# RC64R remote and RF mode with RCA DRD486RH receiver



## jgholley (Jun 10, 2009)

I just bought a Direct TV RC64R remote to replace a RCA D770 remote to work with my RCA DRD486RH receiver. I had to program the RC64R to work with the receiver (code 00392).
The IR works with the receiver but the RF does not. On the old D770 remote to program the RF mode, if needed, you went to a RF menu screen on the receiver and from this screen held down the DirectTV button while entering a 3 digit code (000-255) then letting up the DirectTv button and pressed the select button. This locked the remote to the receiver. I used the default setting so did not have to program the remote. Since the new RC64R doesn't work in RF mode I was wondering what key combination would work on the remote since there is no DirectTV button to hold in to program. I called DirectTV tech support and they could not help. After being transfered and put on hold I was told the remote would not work in RF mode with my receiver but they could not tell me why or how to program it for RF mode period. It did not come with any instructions. It does work in IR mode only with my receiver. Is the RF mode turned off by default with this remote? Any help appreciated.


----------



## RobertE (Jun 10, 2006)

The RC64R will only do RF on a DirecTv branded receiver. In other words, it won't do RF with that RCA, only IR.


----------

++++++

PROBLEMS AND TASKS:
A. Copy the passage of the RC64R forum thread from "I just bought" up to and including "receiver (code 00392).".
B. Answer these questions using the RC64R forum thread.
(i) What code did jgholley enter to program the RC64R for the receiver?
(ii) What range did the three-digit code for the old D770 remote's RF mode fall within?
(iii) According to RobertE, on what kind of receiver will the RC64R do RF?

++++++

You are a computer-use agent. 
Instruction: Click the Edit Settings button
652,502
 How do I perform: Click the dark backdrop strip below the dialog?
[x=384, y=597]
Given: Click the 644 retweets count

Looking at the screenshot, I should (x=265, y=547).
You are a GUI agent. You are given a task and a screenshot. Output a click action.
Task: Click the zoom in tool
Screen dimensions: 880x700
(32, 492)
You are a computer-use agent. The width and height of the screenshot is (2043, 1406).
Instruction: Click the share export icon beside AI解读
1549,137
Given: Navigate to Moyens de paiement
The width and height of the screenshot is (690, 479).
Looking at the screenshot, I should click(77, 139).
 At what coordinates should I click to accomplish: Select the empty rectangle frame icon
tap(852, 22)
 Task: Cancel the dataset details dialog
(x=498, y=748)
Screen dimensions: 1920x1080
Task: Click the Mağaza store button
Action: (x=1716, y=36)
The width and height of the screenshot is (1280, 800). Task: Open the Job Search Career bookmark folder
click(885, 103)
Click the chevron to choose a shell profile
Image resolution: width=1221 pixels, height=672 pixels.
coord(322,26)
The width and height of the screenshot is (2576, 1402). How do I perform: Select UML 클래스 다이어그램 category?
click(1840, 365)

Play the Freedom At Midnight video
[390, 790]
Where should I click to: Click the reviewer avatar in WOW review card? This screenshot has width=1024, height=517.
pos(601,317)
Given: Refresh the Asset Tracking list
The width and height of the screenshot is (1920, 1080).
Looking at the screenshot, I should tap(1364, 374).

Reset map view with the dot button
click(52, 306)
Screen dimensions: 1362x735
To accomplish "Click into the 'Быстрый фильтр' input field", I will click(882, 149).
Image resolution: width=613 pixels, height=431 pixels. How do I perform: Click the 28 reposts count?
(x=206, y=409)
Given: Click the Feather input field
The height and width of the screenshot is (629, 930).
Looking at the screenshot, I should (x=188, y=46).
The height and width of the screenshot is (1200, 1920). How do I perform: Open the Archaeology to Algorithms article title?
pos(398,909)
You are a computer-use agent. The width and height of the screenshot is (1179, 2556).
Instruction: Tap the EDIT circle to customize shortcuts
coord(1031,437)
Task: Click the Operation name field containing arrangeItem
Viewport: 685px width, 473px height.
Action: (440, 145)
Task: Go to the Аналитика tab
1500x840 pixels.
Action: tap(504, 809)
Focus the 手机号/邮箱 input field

++++++

COMPLETED EXERCISE:
A.
I just bought a Direct TV RC64R remote to replace a RCA D770 remote to work with my RCA DRD486RH receiver. I had to program the RC64R to work with the receiver (code 00392).

B.
(i) 00392
(ii) 000-255
(iii) A DirecTv branded receiver